What did all this have to do with beer? The central appeal of beer appeals to men and women alike – it’s a drink that lacks pretension and is all about simple enjoyment. “Once they get into it, they love it”, Hayes said of women beer drinkers.

But to get to this amber nirvana, women must negotiate the current context of beer, and that context is “not inclusive or even respectful”. The problem isn’t the women, or the beer, Hayes said, it’s the context beer exists in. A dangerous, exclusive, version of masculinity, in which women exist as tools to sell beer, not customers to be sold to.

This was all fascinating, well-presented, and easy to agree with – a clear case of a brand seeking, and finding, an insight. But plenty was going unsaid, too. The “cultural context” of beer is the problem – OK, but how did that cultural context of dangerous masculinity come into being? Who built and maintains it?

One obvious answer is “dangerous men”. Hayes didn’t mention them: her presentation was about a high-gloss version of social change in which it’s more important for problems to be solvable, not structural. In this world there were only winners, from InBev to women, to men like me who’d frankly prefer not to drink in gross bars either. But as businesses involved in media, in videogames, and even in politics have learned, there are a lot of men who don’t want social change and will kick back hard against it.

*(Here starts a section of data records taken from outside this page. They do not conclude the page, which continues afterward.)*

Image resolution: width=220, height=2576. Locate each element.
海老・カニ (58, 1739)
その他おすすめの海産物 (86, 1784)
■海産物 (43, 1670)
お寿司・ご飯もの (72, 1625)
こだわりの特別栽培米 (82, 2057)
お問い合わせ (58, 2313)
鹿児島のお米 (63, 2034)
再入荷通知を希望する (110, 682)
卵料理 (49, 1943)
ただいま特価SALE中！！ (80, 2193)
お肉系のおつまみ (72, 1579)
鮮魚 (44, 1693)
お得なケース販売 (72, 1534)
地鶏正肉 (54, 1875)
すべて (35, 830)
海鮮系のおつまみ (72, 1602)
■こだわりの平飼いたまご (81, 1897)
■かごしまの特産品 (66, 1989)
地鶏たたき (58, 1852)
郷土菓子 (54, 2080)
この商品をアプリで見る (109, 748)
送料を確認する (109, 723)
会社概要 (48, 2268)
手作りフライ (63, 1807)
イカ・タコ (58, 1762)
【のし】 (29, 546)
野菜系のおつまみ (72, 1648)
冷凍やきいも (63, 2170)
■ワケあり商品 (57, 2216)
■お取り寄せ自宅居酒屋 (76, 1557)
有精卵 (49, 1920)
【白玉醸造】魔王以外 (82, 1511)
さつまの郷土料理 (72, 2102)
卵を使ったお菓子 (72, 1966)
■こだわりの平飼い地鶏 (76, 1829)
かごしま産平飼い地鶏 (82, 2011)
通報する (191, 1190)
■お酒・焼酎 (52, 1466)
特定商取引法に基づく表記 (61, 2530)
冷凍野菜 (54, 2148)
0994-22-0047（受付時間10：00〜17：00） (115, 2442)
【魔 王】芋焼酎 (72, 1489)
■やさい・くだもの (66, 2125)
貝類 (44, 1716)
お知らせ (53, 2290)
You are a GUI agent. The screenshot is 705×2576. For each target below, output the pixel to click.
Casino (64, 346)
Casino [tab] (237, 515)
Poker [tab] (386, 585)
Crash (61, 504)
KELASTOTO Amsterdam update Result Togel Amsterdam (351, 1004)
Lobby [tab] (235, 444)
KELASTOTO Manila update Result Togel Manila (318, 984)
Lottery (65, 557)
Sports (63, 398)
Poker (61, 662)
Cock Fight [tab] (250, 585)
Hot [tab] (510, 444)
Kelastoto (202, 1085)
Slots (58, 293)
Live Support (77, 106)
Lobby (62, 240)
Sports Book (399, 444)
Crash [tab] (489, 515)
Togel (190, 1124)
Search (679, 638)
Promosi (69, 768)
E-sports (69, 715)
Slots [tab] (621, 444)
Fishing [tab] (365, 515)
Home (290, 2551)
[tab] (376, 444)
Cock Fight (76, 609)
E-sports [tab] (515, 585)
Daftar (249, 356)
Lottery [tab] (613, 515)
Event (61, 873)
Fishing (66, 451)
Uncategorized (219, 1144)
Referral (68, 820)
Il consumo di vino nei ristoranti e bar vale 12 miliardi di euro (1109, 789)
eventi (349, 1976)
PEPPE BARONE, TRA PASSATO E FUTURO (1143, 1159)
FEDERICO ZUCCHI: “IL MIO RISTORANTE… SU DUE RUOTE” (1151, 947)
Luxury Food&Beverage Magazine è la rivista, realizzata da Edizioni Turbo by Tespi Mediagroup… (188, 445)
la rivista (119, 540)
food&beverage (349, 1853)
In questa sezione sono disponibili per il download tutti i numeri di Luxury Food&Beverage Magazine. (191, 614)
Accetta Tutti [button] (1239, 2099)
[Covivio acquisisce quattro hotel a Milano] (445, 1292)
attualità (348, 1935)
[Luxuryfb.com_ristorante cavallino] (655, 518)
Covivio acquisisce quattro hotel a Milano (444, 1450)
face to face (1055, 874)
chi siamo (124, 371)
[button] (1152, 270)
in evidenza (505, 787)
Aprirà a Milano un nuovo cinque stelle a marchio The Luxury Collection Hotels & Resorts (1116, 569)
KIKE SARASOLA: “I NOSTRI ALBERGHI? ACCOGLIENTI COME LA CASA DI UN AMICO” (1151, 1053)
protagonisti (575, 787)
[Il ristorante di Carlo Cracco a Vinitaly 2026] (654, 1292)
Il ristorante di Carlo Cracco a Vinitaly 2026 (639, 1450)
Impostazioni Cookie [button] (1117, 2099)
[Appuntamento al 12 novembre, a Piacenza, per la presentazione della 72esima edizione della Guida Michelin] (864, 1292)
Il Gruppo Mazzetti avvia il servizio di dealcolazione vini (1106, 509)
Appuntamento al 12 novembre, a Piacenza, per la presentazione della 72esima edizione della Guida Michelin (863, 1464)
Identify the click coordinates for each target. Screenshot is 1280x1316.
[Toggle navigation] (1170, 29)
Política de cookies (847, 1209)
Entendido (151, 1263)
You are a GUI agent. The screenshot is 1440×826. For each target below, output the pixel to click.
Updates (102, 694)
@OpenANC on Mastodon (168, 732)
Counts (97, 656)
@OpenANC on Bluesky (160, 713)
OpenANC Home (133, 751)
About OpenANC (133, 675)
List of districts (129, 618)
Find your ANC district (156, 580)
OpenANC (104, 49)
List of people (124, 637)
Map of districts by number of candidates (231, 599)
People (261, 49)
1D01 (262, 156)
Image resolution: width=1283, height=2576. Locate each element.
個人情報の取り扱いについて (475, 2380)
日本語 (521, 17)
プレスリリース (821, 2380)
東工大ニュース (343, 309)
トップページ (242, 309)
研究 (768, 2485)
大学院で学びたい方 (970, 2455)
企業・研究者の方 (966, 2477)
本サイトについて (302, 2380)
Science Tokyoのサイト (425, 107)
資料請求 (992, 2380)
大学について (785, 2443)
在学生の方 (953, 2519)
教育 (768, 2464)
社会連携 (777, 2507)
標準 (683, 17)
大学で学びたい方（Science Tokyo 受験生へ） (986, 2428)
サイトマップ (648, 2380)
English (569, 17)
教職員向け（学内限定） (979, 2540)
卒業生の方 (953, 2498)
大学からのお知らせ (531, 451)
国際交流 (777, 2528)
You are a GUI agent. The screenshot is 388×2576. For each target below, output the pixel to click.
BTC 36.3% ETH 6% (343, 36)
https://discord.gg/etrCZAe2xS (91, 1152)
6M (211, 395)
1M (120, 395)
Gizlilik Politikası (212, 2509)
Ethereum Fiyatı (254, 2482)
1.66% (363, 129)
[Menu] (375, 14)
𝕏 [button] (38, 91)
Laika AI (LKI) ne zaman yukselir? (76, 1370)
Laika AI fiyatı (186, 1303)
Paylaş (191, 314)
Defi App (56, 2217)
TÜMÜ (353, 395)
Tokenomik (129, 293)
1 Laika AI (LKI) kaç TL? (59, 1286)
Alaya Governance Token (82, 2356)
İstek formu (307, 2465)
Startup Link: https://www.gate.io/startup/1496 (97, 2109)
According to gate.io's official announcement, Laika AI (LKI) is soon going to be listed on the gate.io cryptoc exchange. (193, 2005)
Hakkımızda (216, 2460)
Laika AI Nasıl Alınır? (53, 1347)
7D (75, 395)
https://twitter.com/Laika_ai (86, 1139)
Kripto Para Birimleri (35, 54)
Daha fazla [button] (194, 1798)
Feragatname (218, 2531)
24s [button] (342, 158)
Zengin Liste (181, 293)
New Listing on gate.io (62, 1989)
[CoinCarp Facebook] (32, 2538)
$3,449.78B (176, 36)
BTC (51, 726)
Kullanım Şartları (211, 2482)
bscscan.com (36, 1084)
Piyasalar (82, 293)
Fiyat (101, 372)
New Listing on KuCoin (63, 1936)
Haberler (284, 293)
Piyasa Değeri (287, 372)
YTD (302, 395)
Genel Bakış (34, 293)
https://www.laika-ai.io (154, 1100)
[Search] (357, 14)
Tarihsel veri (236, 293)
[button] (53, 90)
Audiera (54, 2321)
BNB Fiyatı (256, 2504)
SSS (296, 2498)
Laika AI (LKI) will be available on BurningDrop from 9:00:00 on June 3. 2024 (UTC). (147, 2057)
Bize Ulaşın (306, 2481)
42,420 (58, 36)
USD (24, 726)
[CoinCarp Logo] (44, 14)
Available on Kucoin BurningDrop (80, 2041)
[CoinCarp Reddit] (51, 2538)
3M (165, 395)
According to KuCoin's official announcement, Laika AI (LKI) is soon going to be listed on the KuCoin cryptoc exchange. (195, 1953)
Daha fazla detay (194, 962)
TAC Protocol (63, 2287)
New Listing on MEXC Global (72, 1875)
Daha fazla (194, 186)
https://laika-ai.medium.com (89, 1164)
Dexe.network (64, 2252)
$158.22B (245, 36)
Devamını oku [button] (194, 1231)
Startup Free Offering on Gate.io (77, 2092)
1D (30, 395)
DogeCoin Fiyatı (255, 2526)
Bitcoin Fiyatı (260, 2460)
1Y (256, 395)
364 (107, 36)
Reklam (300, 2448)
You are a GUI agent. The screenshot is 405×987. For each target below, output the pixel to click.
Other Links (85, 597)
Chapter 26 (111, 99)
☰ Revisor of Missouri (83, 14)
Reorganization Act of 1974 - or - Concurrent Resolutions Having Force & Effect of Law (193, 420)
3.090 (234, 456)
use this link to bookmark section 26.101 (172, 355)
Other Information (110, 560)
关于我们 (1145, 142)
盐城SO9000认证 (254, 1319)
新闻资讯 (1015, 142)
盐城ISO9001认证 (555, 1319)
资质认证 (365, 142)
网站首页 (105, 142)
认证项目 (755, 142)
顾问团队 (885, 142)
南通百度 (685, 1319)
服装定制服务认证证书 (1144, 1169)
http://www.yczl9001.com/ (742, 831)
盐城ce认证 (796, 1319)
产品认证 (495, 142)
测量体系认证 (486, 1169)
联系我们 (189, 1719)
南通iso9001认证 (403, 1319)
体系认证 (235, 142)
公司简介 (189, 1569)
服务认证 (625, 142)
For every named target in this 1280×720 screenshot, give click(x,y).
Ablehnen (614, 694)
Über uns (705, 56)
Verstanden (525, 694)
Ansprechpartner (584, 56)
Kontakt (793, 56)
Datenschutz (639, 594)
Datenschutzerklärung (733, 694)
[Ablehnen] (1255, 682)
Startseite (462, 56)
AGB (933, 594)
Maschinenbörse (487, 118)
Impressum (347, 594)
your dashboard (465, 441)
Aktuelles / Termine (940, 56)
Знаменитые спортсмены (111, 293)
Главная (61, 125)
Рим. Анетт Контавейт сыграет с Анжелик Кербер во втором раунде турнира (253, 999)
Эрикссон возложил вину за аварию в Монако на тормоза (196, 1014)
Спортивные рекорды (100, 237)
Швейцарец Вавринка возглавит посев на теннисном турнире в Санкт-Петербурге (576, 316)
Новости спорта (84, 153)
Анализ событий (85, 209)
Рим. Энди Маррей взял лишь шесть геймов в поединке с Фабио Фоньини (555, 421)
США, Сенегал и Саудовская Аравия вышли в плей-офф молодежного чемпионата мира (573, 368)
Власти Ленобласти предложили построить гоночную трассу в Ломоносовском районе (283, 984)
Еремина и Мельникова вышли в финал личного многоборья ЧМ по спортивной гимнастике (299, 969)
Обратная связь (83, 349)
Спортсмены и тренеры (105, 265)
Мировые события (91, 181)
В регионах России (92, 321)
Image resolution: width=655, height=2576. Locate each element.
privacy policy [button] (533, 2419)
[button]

Are AB InBev ready to face them down?

The other obvious and unmentioned answer to ‘who made beer culture unfriendly to women’ is “marketers”. AB InBev is America’s biggest brewer, who has made America’s biggest beer brand for decades. It feels slightly disingenuous for them to present on the iniquities of beer culture without holding up their hands and taking responsibility for some of it. It’s an important point to make because it raises tough questions about a mega-brewer’s commitment to shifting that culture towards something healthier. Toxic masculinity made some companies a hell of a lot of money: acknowledging that would be a start.

This may feel like a lot to load onto the shoulders of one woman presenting at a research conference. It’s a testament to the strength of Hayes’ presentation that its seriousness and depth invited these questions. It was one of the highlights of TMRE this year.

The effort of reforming beer culture is – as Hayes admits – a long-term effort requiring the highest-level buy-in. The good news is that 25 projects are already in motion, around the world, from working with domestic violence charities to shifting the role of women in beer ads. Hayes left the audience with some solid and practical warnings for undergoing a project of this scope. Establish the myths and challenge them. You must start broad before you can narrow in. Don’t jump to conclusions. And above all, be patient.